Es steht außer Zweifel, dass zu den Großgrabhügeln in Niederösterreich ein Fürstensitz gehört haben muss, weiß Ernst Lauermann. Allerdings sieht diese herrschaftliche Struktur im Weinviertel anders aus als im Westhallstattkreis. Es ist mit kleinräumigeren Herrschaftsbereichen zu rechnen. Dem früheren Niederösterreichischen Landesarchäologen ist das Thema seit seiner Studienzeit vertraut. Er schrieb 1988 seine Dissertation über die ur- und frühgeschichtlichen Fundstellen des Bezirks Stockerau. Inzwischen hat die Archäologie mit geomagnetischen Messungen und Luftbildaufnahmen neue Dimensionen erreicht. In Großmugl kommt den Wissenschaftlern zugute, dass das Gemeindegebiet zu 95 % aus Äckern besteht, sodass sie ihre Prospektionen großflächig durchführen können. Diese ergaben 81 Tumuli, von denen die Forscher je 22 als "sicher" bzw. "wahrscheinlich" und 37 als "fraglich" einstuften. Außerdem entdeckten sie einen eisenzeitlichen Altweg. Er verband die sich über mehrere Geländeteile erstreckende Siedlung mit dem Gräberfeld und der abgesetzten Großgrabgruppe. Auf der Basis der neuen Ergebnisse fand eine gezielte Grabung statt, die zehn Objekte dokumentierte. Zwar wurden Umfassungsgräben und Scherben von einfachen Urnengräbern festgestellt, doch hat das jahrhundertelange Pflügen viel zerstört.

Allgemein wirkten sich die Tätigkeiten von Grabräubern und Leichenfledderern negativ aus. Doch auch Ausgräber des 19. Jahrhunderts haben, trotz bester Absicht, viel zerstört. Es war noch nicht üblich, die Arbeiten zu dokumentieren, und viele daraus gezogene Schlüsse sind durch neue Erkenntnisse überholt. Zumindest hinterließen diese Pioniere exakte Zeichungen der Fundgegenstände (die auch nicht mehr alle vorhanden sind). Für das voliegende Buch sind es wertvolle Illustrationen. Es dokumentiert außer den Tumuli im Bezirk Korneuburg (Großmugl, Niederhollabrunn,Niederfellabrunn) hallstattzeitliche Grabhügel im Bezirk Mistelbach, Marchfeld, Raum Hollabrunn, Schmidatal, in der Donauebene (Langenlebarn, Gemeinlebarn) und am Wagram.
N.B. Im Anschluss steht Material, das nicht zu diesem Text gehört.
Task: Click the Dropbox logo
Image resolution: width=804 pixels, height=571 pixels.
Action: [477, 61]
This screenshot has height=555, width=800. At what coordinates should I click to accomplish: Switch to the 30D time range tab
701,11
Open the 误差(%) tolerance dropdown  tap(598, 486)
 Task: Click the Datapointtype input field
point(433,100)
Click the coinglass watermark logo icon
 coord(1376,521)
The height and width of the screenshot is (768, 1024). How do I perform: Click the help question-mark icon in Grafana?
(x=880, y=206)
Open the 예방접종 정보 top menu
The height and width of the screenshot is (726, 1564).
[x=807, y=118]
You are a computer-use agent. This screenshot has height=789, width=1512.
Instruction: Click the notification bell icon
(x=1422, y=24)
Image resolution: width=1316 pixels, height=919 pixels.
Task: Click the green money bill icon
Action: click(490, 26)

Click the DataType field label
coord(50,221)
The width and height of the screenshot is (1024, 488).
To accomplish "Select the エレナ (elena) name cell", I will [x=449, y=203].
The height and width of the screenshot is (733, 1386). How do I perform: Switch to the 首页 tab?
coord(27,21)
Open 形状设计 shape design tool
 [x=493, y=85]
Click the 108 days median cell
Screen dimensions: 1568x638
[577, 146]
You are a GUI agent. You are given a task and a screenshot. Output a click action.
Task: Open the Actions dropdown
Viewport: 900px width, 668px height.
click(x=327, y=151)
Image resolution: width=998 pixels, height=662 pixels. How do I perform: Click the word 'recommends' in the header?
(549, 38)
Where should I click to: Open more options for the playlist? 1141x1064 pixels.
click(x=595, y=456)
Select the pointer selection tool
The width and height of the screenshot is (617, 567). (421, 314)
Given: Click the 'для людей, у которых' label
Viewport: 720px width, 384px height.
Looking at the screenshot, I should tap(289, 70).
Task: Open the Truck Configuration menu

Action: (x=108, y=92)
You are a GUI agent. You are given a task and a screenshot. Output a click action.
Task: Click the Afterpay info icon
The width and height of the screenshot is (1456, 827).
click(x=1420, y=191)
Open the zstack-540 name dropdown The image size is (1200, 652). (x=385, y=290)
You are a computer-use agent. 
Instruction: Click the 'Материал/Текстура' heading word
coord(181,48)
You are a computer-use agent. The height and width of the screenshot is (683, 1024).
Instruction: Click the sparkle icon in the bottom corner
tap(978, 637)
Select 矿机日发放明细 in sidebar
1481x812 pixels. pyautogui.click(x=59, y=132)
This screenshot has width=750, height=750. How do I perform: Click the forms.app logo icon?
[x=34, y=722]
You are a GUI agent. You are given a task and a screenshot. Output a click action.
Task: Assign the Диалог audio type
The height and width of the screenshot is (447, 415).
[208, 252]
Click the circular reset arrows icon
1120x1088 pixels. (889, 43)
An seinem Abbruchrand, oberhalb des Ortes Gaisruck liegt ein weithin sichtbarer Erdkegel. Da er fälschlich als "illyrisch" galt, bemühte man sich um seine Vermarktung. Man baute eine Aluminumtreppe, einen Steinkreis und eine mächtige Eisenschale für das Sonnwendfeuer. Kulturhunnen ohne Gespür und Vernunft haben hier diesen Platz der Urgeschichte, wahrscheinlich das Beste wollend, verschandelt, kritisiert der Autor. Von ihm sind in den letzten Jahren mehrere Bücher erschienen: Archälogie des Weinviertels (2017) Die dunklen Jahrhunderte des Weinviertels (2018) Der Michelberg (2019).

Seit "die Germanen" nicht mehr populär sind, müssen "die Kelten" für pseudowissenschaftliche Behauptungen herhalten. Da tut eine fundierte Darstellung wie im Buch von Ernst Lauermann richtig gut. Zu den klaren, verständlichen Texten kommen zahlreiche Fotos und Zeichnungen. So gelingt es dem Autor, einen lebendigen Eindruck von der Welt der Hallstattzeit zu vermitteln.